I grew up flying in planes. I’m comfortable in them. But there’s one part of flying I’ve never gotten used to: turbulence. It’s common on commercial flights, so over the years I’ve learned a few tips and tricks on how to stay calm when my mind seems to take off at a sprint.

First, keep an eye on the professionals. On commercial flights, if the flight attendants are up and moving, I relax.

Second, look out the window! It not only helps to see what you’re headed into, but the views? Spectacular.

Finally, breathe deep and ignore the bumps.

But a recent flight, my tried and true tricks didn’t work. This blog comes to you from NASA’s P-3 plane for the Investigation of Microphysics and Precipitation for Atlantic Coast Threatening Snowstorms (IMPACTS) field campaign.

We’re flying through snowstorm clouds… seeking out turbulence … for 8 hours … on purpose. The scientists onboard want to find out how clouds form to ultimately improve the prediction of winter weather.

View out a plane window over the wing. The sky is entirely gray as the plane flies through a storm cloud.
Take a look out the window of the P-3 plane over the left wing as it through a winter weather cloud. Credit: Erica McNamee

The scientists were focused on the data they were gathering, and not often walking around, so it wasn’t as easy to gauge the severity of the turbulence by them. Unfortunately, there were also very few windows, and even looking outside of them didn’t prove helpful, because I could almost always only see into the gray clouds we were flying through. And finally, it was verydifficult to ignore the bumps as we chased down the storm clouds.

“It is important to get measurements of cloud properties directly,” said Greg McFarquhar, director of the Cooperative Institute of Severe and High Impact Weather Research and Operations (CIWRO) and professor at the school of meteorology at the the University of Oklahoma. “The detailed measurements of size distributions, high resolution particle imagery, humidity, total water content, and vertical velocities are not available by any other means.”

The P-3 is an impressive plane, and it has to be for the level of science occurring on board. Instead of rows upon rows of seats, the body of the plane is almost filled with monitors and computers, showing real time data collection from the instruments attached to the underside of the plane – in-situ probes.

“We’re basically looking at every possible aspect of a cloud,” said Christian Nairy.

Nairy and his colleague, Jennifer Moore, are both Microphysical Probe Operators for the University of North Dakota. They were two of the scientists aboard the P-3 during this flight, watching and gathering data from 10 instruments.

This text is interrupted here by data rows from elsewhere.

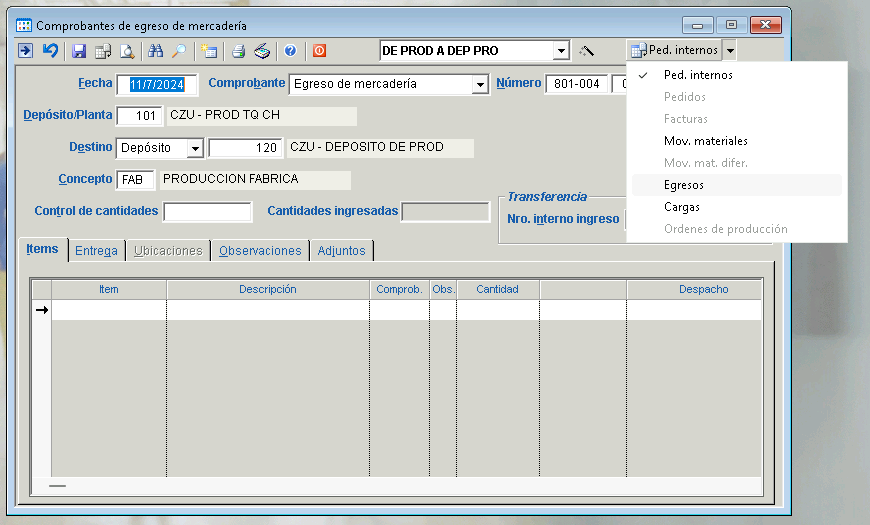Click the magic wand icon

pyautogui.click(x=587, y=51)
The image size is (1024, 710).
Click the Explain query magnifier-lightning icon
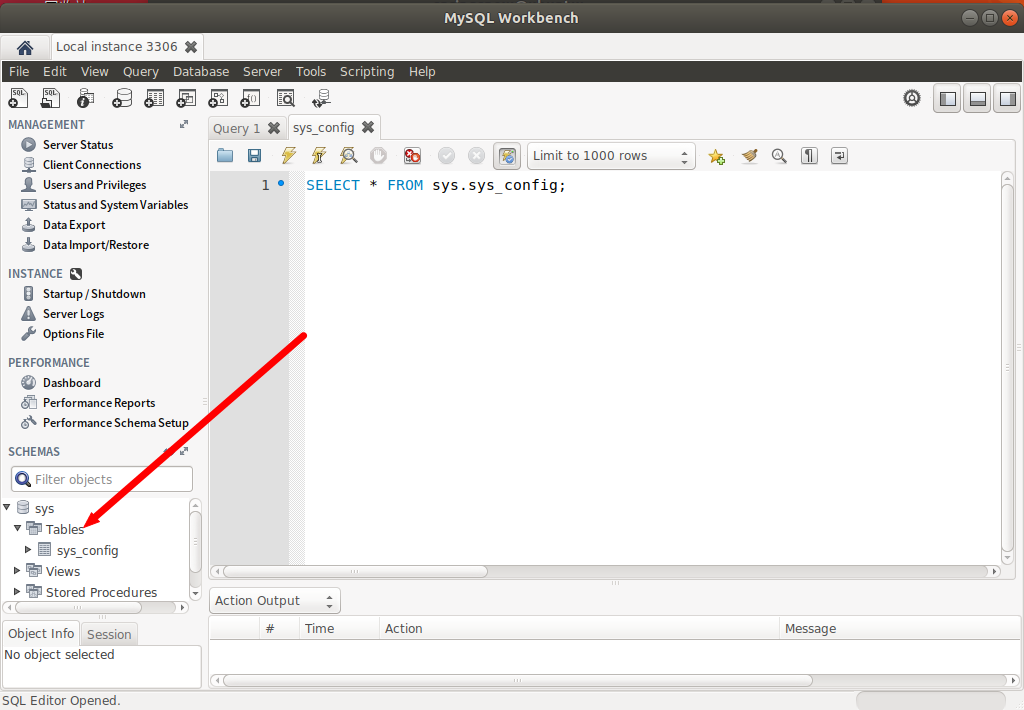click(348, 155)
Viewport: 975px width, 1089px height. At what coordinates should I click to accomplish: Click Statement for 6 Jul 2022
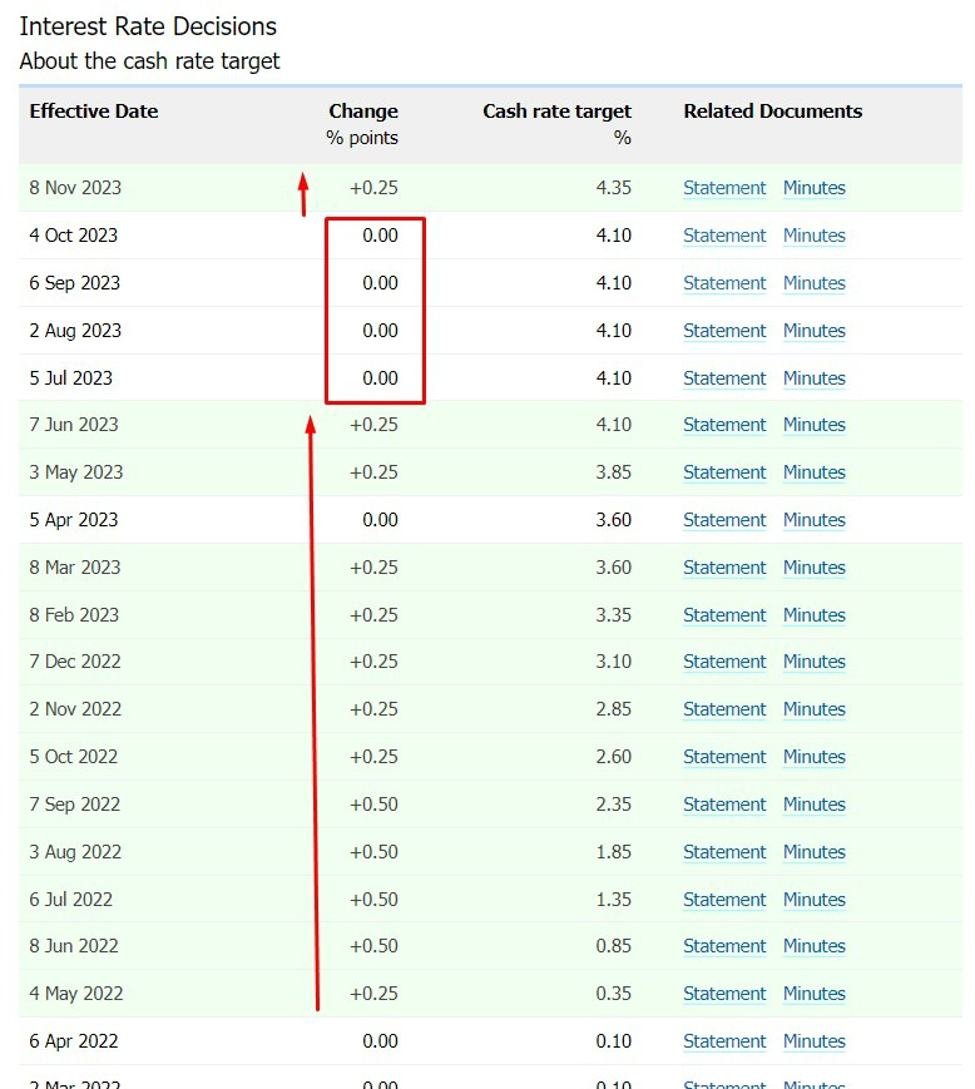(x=724, y=899)
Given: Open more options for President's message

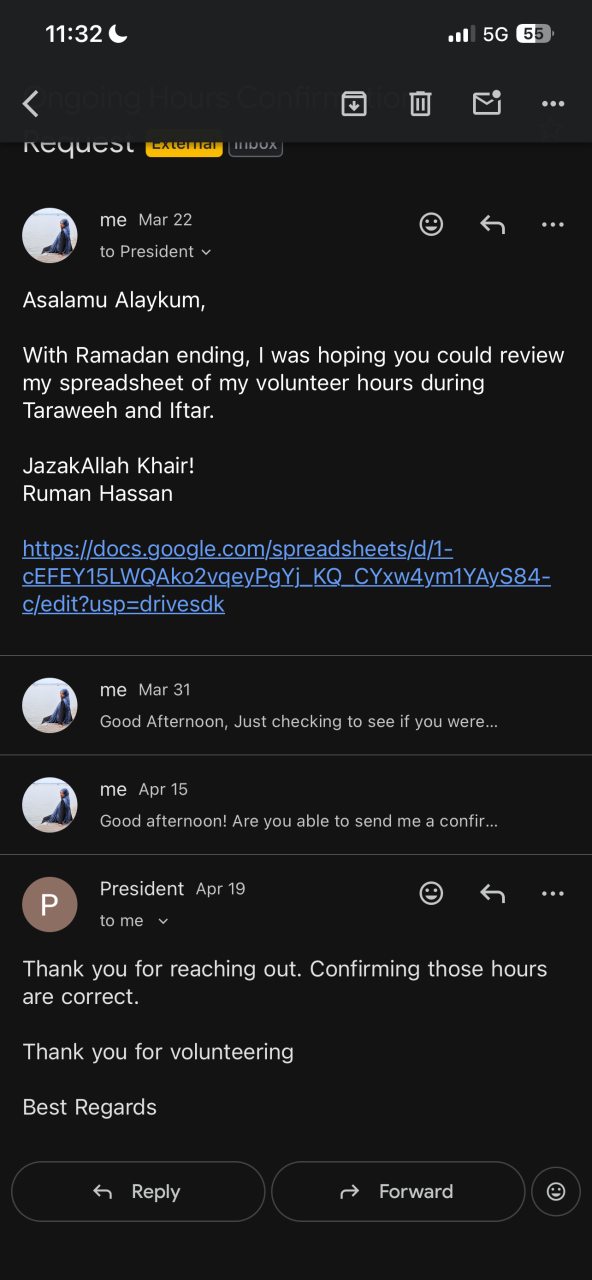Looking at the screenshot, I should [x=553, y=893].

Microscope image of a snowflake that appears star-shaped.
tellar-like dendrite (snowflake). These snowflakes grow in the dendritic growth region (DGZ) typically between -12 and -18 degrees Celsius. Image courtesy of Christian Nairy.

These probes measured several forms of precipitation, from detecting icing and supercooled water to looking at the shape of the actual liquid and ice particles.

The P-3 is designed differently than most other commercial aircraft to allow for the data to be collected. It can fly long distances which allows it to transit winter storms to sample multiple parts of the storm as it evolves. It also can fly through supercooled water, which is common between 0°C and -20°C and is important when studying the processes of winter storms.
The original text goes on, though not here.